RAW DATA
BEGIN
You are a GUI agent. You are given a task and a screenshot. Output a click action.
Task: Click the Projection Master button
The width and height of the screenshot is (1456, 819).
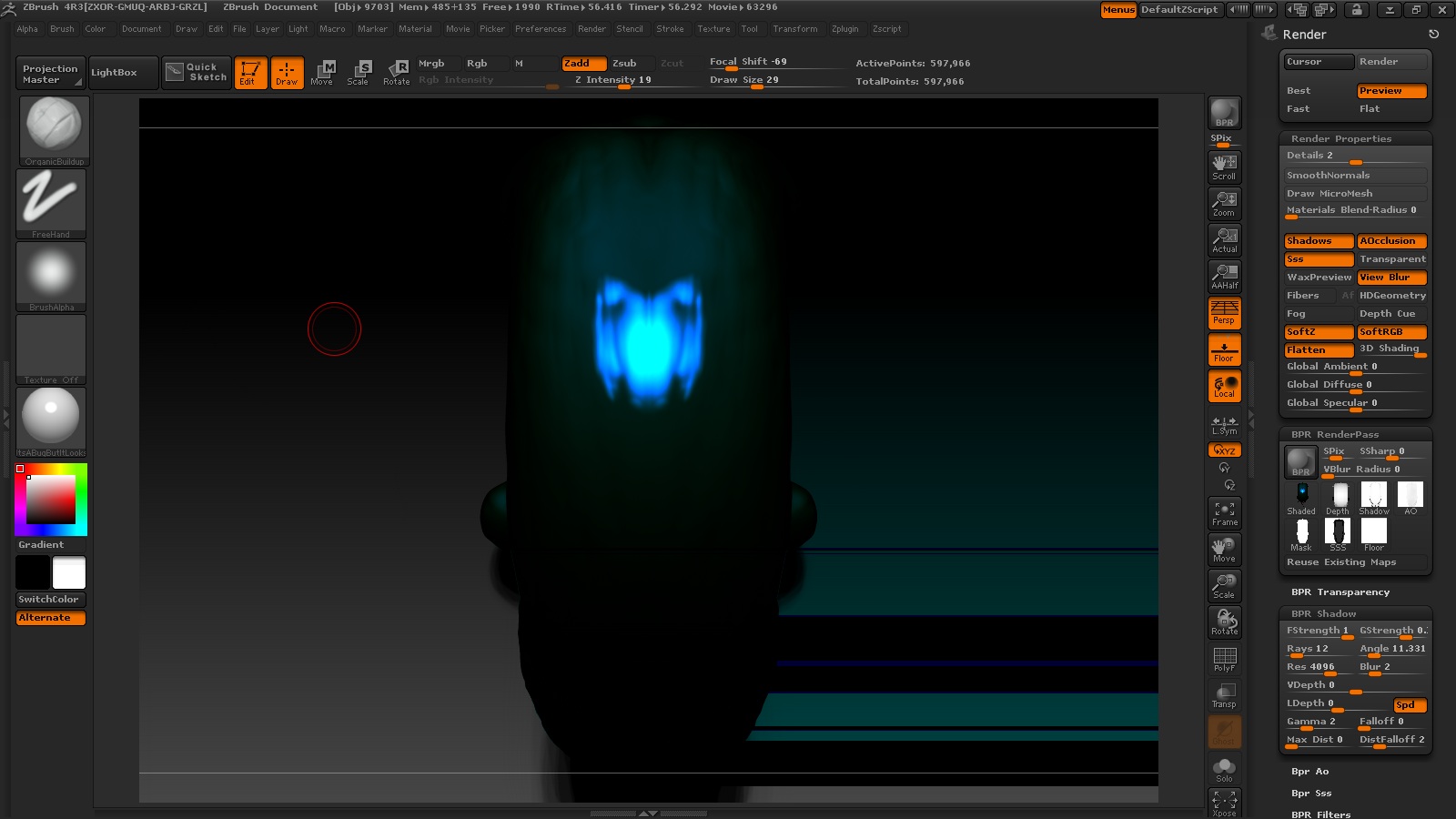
END
BEGIN
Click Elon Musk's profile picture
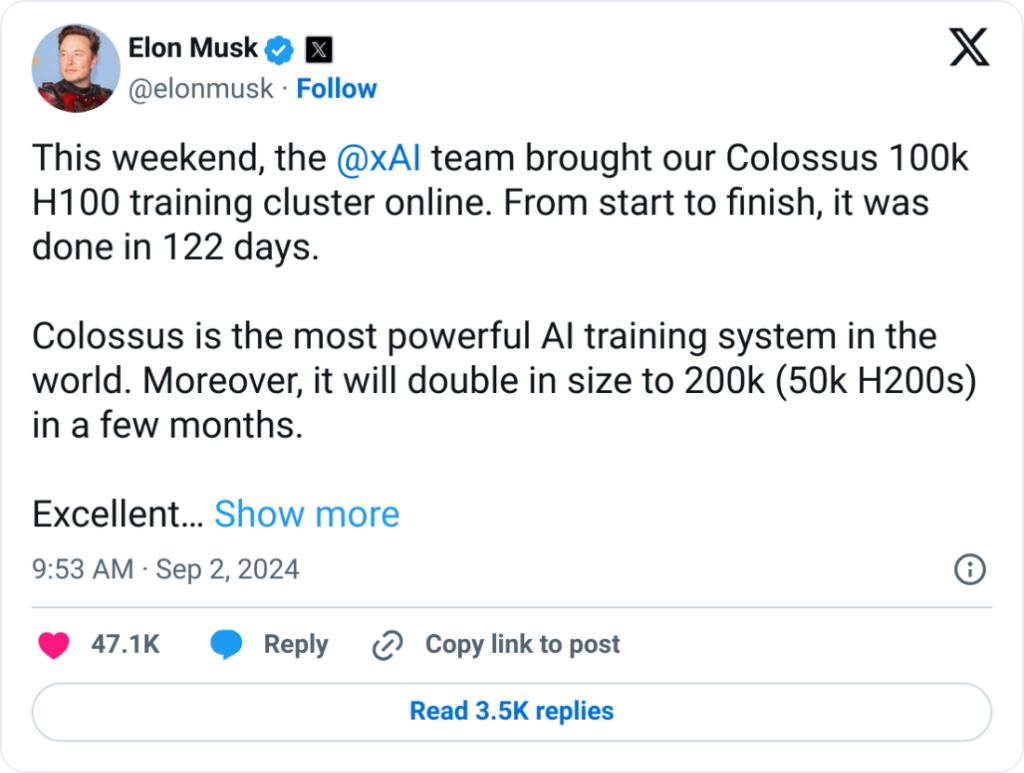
END
BEGIN
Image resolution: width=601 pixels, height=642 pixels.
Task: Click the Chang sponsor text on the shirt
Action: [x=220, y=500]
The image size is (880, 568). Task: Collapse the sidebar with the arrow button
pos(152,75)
END
Copy the entries above exactly, but only from the line holding "Task: Click the Projection Master button" through the line holding "The width and", both included.

Task: Click the Projection Master button
The width and height of the screenshot is (1456, 819).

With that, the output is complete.